業界では、今回のUI刷新をMicrosoftのプラットフォーム統合戦略の一環とみる向きが強い。Microsoftは近年、コンソール販売そのものよりも、サブスクリプションサービスやクラウドゲーミング、Windowsベースのゲームプラットフォーム拡大に軸足を移している。
新UIがWindows 11ベースの環境と、より密接に連動する可能性も注目されている。公開映像の後半では、新しいXboxストアとみられる画面がWindows 11環境上で表示されたためだ。Microsoftは詳細を説明していないが、コンソール中心だったXboxエコシステムをPC、クラウド、携帯型デバイスへ広げる方向性は、これまで以上に鮮明になった。

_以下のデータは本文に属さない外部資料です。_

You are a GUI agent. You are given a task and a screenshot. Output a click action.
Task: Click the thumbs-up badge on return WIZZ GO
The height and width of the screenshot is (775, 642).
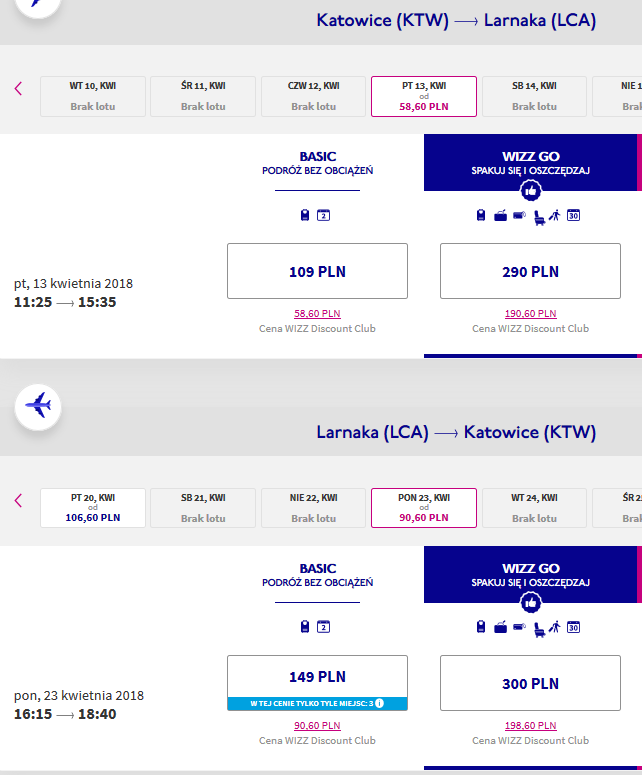tap(530, 603)
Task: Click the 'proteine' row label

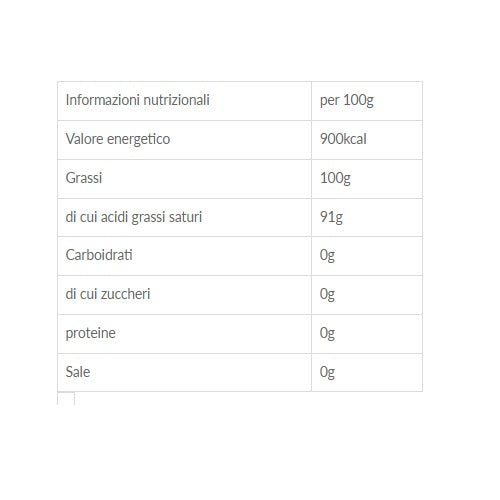Action: pyautogui.click(x=90, y=333)
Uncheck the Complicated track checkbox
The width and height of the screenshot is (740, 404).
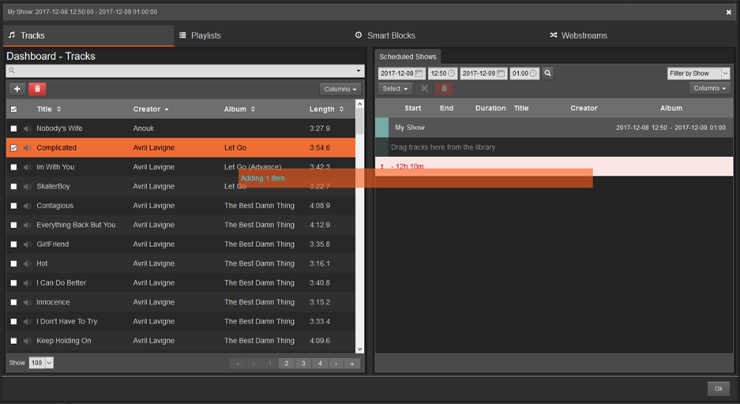(13, 148)
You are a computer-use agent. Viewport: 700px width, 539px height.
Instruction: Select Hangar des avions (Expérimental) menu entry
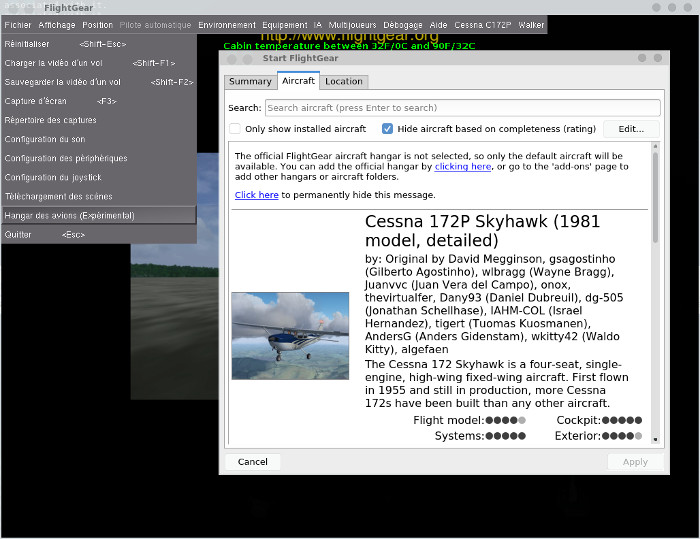[70, 215]
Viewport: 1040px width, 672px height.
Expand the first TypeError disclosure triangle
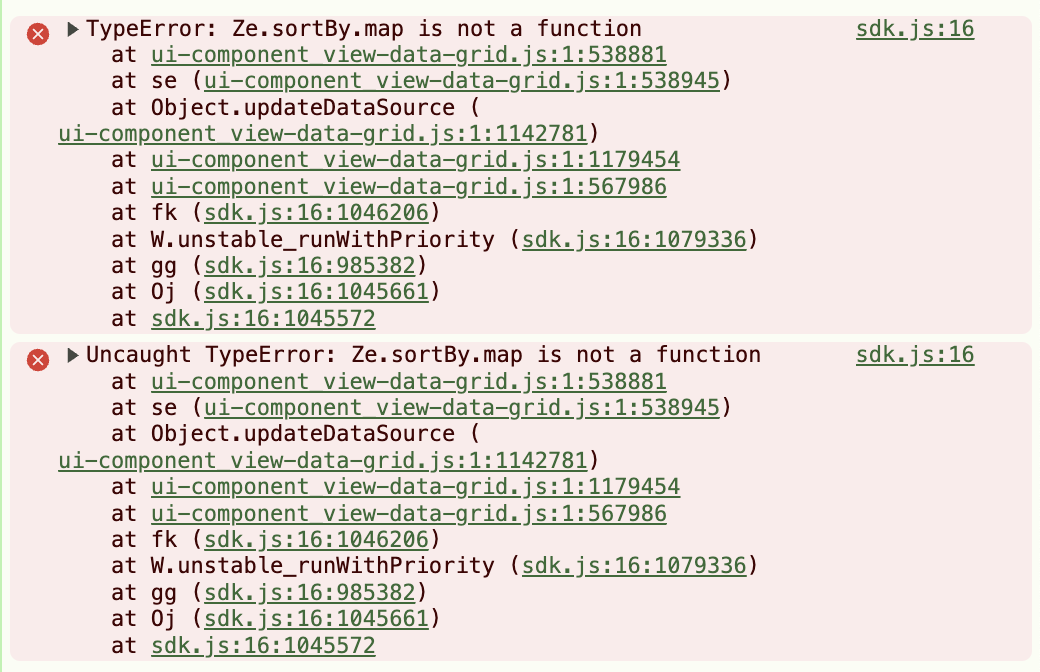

もっとも、Microsoftは全デバイスで完全に同一の画面構成を採用する計画ではないとしている。ロナルド氏は、画面サイズや入力方式、端末の特性を踏まえ、一部ではUIの差異を維持すると説明した。統合体験を提供しながら、各端末に適した使い勝手も確保する考えだ。
今回の公開は完成版の発表というより、今後の方向性を示す内容に近い。実際の導入時期や具体的なリリース日程は明らかにされていない。ただ、市場ではMicrosoftがコンソール、PC、クラウド、携帯型デバイスの境界をUI面から段階的に薄め、統合型ゲームプラットフォームの構築を加速しているとの見方が出ている。
今後の正式発表では、Xboxストアの統合方法やWindows 11との連携の度合い、クラウドゲーミング関連機能の強化の有無が焦点になりそうだ。